*Consegna*: Riporta parola per parola il brano del testo del documento che va da "Partire da una" fino a "buonafede, altre no." incluso.

*Testo del documento*:

________________

Partire da una premessa data per
scontata e poi, da questa, arrivare a una conclusione porta spesso a una
conclusione tanto logica quanto sbagliata. È quel che si verifica quasi sempre
quando ci si trova di fronte al dramma del popolo palestinese. A volte lo si fa
in buonafede, altre no.
L’ultimo esempio di questo ricorso al sillogismo travestito da ragionamento lo abbiamo
avuto ieri con la richiesta delle Comunità ebraiche di vietare i cortei di
solidarietà con i palestinesi, cortei che chiedono il cessate il fuoco affinché
si fermi la spaventosa strage di decine di migliaia di civili (solo di bambini Israele
in 111 giorni ne ha sterminati circa 12.000). Massacri che possono contare sul sostegno
mediatico, politico e militare, diretto o indiretto, non solo dei suoi padrini
storici, quali Usa e Regno Unito, ma anche di altri paesi tra cui l’Italia. “Israele ha diritto a difendersi” è la premessa del sillogismo utilizzato dai sostenitori delle illegalità
israeliane e non tiene conto del fatto che Israele è in debito col Diritto
internazionale e col Diritto umanitario e che non si trova in posizione di
difesa bensì di offesa, sia nei confronti della Striscia di Gaza, illegalmente
assediata, sia nei confronti di Gerusalemme est e dei Territori palestinesi illegalmente
occupati.

________________

*Dati registrati*:

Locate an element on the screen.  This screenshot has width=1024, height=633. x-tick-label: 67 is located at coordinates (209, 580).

________________

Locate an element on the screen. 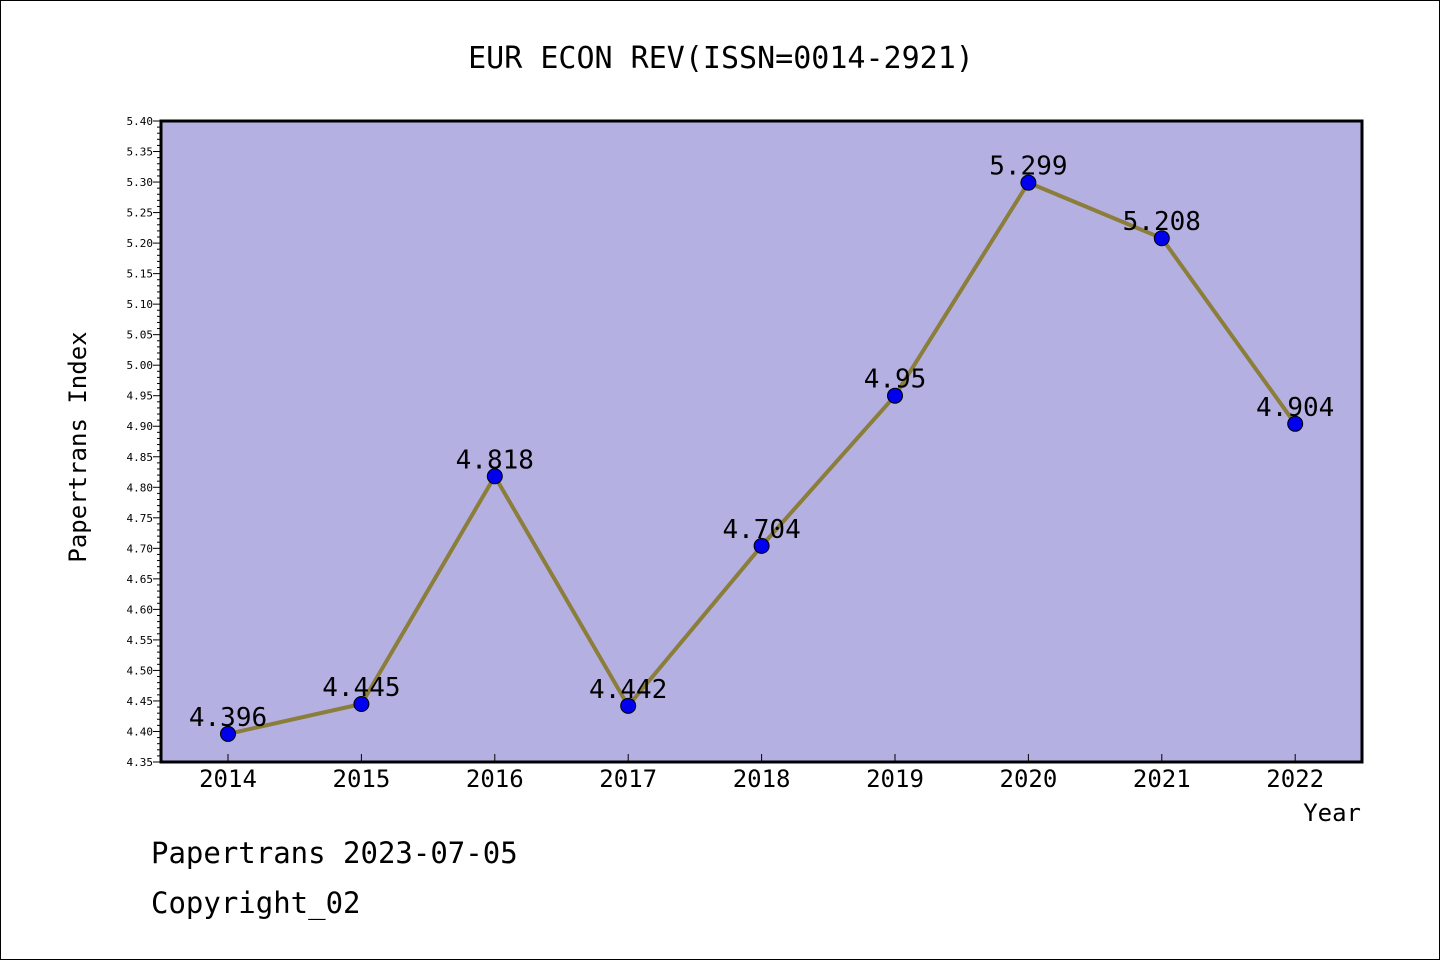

________________

*Risultato*:
Partire da una premessa data per
scontata e poi, da questa, arrivare a una conclusione porta spesso a una
conclusione tanto logica quanto sbagliata. È quel che si verifica quasi sempre
quando ci si trova di fronte al dramma del popolo palestinese. A volte lo si fa
in buonafede, altre no.